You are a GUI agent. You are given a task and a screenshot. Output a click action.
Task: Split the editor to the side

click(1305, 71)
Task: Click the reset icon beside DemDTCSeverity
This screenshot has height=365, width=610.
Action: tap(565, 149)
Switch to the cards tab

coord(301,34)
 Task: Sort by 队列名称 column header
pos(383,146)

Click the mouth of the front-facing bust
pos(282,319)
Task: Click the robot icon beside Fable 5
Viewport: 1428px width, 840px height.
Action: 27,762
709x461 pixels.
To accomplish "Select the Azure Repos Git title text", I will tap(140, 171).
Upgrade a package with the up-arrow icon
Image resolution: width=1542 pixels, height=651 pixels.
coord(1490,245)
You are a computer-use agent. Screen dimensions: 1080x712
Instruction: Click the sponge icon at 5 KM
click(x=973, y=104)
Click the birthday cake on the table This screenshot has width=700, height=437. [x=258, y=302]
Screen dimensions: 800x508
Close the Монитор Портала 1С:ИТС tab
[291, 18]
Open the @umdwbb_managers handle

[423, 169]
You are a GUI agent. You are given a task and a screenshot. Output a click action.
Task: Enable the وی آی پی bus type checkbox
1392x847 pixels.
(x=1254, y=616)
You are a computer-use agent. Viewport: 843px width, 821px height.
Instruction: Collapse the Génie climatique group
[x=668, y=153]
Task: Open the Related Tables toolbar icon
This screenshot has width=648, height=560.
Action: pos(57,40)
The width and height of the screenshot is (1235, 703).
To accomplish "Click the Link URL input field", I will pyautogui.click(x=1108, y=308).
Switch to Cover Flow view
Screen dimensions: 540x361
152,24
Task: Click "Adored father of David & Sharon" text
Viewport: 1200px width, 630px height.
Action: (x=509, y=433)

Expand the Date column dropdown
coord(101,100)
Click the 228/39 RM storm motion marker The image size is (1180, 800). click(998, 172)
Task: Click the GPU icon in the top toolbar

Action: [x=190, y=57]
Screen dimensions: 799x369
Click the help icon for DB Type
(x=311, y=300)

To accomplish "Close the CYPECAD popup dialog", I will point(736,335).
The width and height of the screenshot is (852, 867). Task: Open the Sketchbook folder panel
· · · ·
Please list each line in the rows above that contains the word "agent", where case counts.

You are a GUI agent. You are given a task and a screenshot. Output a click action.
You are a computer-use agent. Screen dimensions: 1080x712
You are a GUI agent. You are given a task and a screenshot. Output a click action.
You are a computer-use agent. Viewport: 843px width, 821px height.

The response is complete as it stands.